Exercise description |
Examine the data below and state how many lines contain "computer", offering no other words.

Records to process |
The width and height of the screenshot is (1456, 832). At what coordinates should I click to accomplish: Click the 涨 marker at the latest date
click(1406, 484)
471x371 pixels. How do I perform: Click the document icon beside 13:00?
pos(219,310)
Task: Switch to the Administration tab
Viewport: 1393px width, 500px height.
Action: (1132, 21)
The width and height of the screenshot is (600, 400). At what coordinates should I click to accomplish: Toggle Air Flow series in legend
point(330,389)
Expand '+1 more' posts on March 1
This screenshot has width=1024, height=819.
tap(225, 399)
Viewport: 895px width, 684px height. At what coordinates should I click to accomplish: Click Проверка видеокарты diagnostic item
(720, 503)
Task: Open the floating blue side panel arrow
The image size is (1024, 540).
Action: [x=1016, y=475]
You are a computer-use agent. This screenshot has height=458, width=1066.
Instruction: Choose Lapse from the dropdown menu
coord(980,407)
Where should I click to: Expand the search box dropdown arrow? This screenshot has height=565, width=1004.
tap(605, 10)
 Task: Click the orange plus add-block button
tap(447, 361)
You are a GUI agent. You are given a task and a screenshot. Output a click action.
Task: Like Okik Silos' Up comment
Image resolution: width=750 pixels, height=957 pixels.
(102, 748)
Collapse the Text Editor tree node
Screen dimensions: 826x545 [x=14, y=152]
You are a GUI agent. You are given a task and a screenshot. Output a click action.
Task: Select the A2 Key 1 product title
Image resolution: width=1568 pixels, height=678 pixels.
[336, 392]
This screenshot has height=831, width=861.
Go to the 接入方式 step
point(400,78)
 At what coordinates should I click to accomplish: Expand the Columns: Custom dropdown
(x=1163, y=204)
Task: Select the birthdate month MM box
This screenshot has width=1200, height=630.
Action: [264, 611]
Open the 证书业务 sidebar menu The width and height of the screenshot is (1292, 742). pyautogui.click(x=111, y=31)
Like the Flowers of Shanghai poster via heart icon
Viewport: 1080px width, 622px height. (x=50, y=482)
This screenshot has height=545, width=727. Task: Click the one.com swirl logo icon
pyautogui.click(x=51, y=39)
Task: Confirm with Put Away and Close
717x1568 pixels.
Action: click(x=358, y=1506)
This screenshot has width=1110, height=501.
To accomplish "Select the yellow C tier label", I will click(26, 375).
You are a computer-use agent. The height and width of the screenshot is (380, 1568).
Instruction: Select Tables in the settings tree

Written solution |
2